While an interest rate hike by the Federal Reserve in December would be “a policy error” because there’s currently overcapacity — “too much stuff” — the Fed and lawmakers are not to blame for the U.S.’ current economic slowdown, William Miller, chief investment officer of Brinker Capital, said Monday.
Speaking at the Financial Services Institute’s annual advisor conference in Washington, Miller provided answers to some “meddlesome” questions that advisors are likely to get from their clients during a session on the economic outlook.
As to monetary policy, Miller said that it “couldn’t get any looser” with zero interest rates, and that if the Fed raises rates “that’s a policy error” because “there is too much stuff; we have to absorb all this stuff — it’s going to take time.”
Miller argued that Washington “is actually trying to increase demand” for goods, but that the U.S. along with Europe and China all face decreasing populations.
“There’s too much of everything,” Miller said, “too much glass, rubber, sneakers, steel. And the demand curve is stubborn” because of lagging population growth.
He opined that opening the doors to more immigrants would bode well for such population problems, but noted that he’s “bipolar” when it comes to the economic impact of the Syrian migrant crisis in Europe.
“The economist in me likes it [the migrant crisis]” because it means an increase in population, “but the costs, immediate costs, of all the immigrants will be expensive.” Germans “are not reproducing, so in that way it’s positive.”
As to emerging markets, Miller said he liked India but that Brinker currently “doesn’t like” Brazil, Russia or China.
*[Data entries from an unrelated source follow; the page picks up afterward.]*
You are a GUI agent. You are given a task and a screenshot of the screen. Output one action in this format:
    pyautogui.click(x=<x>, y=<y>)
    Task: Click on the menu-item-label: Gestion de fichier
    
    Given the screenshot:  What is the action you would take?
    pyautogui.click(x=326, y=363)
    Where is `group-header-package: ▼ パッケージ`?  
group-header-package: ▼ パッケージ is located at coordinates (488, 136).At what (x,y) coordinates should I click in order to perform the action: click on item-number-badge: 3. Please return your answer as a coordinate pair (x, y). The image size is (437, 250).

“You’re more likely to have more problems from the export-driven emerging markets,” he said.
Miller also noted that he worries “greatly” about the tech boom, because it means there will be “more computers picking stocks than me.” However, “with all this technology” the U.S. should have more productivity, “but we don’t.”
Another worry: jobs. “I greatly worry about jobs,” that the U.S. is “not creating enough jobs.”
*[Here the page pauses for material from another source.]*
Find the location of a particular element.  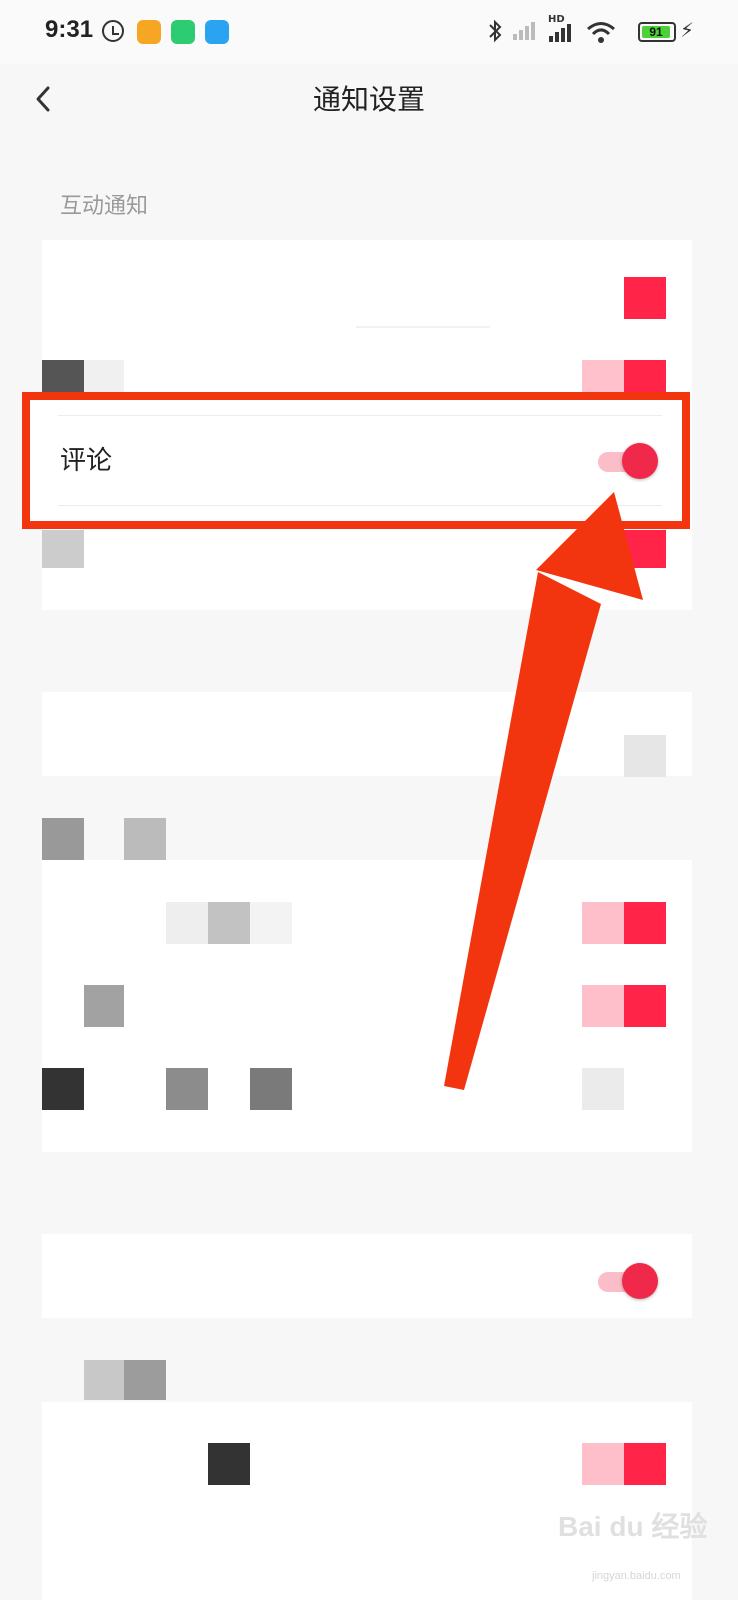

battery-icon: 91 is located at coordinates (657, 32).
As to the presidential election, Miller said that with the “poor Republican field” of candidates “there’s a tendency to move left,” and that current tax policy has allowed “the top 1 percent [to] benefit from lower taxes.”
Advisors can also expect their clients to start spending more beginning in the fourth quarter, Miller said, because oil prices dropped nearly a year ago. “Twelve months after oil prices fall is when you have the biggest kick,” he said.